There are a bunch of obstacles, but sometimes they can be seen as opportunities
Mohammed Abu Sarhan, biologist
The garden at the museum utilises various modules to educate people on living self-sustainably, including hydroponic and aquaponic systems – methods of growing plants and fish together, without soil, by using mineral nutrient solutions in a water solvent; a biogas system – a system of creating gas from organic compost; and various methods of organic gardening.
“We brought some people from Gaza here,” Qumsiyeh gives as an example, “and we trained them in aquaponics so they can go and raise their own fish and vegetables in a very limited space with very limited natural resources that are left for them.”
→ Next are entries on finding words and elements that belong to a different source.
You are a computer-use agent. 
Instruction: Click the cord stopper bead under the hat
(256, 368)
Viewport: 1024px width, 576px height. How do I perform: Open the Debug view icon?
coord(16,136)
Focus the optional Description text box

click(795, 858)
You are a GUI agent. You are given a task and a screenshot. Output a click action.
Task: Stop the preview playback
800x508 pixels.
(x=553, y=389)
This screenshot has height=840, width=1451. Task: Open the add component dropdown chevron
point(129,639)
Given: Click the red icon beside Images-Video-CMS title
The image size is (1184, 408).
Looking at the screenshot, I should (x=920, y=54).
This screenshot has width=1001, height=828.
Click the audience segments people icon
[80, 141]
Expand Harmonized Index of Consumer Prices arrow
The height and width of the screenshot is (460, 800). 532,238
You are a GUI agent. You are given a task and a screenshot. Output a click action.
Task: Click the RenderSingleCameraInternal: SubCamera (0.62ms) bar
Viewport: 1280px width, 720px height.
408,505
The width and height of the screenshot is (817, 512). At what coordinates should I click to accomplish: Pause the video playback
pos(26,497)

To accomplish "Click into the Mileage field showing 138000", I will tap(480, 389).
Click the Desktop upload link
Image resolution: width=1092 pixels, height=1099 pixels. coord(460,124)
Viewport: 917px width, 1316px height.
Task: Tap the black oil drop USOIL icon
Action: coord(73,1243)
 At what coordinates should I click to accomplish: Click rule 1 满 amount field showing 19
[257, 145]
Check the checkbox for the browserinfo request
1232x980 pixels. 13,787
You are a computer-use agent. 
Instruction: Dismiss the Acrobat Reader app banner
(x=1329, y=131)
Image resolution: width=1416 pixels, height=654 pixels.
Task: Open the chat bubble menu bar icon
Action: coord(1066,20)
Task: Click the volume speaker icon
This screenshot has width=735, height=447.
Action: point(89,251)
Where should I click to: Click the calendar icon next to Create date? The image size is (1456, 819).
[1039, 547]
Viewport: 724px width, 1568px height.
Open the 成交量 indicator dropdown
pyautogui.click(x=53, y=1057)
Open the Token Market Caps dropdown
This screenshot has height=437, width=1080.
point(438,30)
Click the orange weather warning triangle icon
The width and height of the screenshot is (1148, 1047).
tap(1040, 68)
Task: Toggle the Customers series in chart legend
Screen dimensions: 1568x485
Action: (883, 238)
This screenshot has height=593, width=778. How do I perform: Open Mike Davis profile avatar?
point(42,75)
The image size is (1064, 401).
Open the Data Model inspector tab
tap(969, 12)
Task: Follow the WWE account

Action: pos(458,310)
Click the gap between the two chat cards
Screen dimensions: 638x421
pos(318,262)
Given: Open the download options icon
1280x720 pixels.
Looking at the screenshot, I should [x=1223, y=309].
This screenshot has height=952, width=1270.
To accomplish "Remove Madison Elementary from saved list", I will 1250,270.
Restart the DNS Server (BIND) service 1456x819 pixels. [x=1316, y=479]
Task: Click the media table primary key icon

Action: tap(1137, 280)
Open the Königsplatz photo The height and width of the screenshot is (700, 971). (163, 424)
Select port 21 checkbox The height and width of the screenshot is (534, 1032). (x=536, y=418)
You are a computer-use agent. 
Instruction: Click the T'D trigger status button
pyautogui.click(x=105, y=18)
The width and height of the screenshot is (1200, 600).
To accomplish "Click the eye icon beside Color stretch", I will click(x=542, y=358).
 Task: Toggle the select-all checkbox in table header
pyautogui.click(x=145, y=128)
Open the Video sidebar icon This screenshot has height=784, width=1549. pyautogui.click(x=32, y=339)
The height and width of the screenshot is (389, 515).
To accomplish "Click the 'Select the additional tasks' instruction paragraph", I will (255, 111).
The museum is also working on a community garden project, where 25 small plots of land have been carved out of the museum’s garden to facilitate 25 families from refugee camps in Bethlehem.
“Through our work on cultural heritage, we see how much the people in the past worked together,” Najajrah says, adding that this is one of the reasons for the garden.
The idea behind the community garden is to guide the new Palestinian generation back to their roots of working together and with the land.
More generally, museum projects such as the community garden simply promote a healthy, sustainable lifestyle. “You develop a positive attitude about life,” by working in these areas, Qumsiyeh believes. “It provides a positive energy that otherwise people under colonisation and occupation feel a negative energy.
“When we are sitting out here in the open area [of the museum garden] and seeing all these flowers and butterflies flying around, this to me is the essence of saying, ‘No. I am a human being and this land is mine.'”
“Establishing the museum and being here in Bethlehem is actually one form of non-violent resistance,” Abu Sarhan says proudly. “As they say: to exist is to resist.”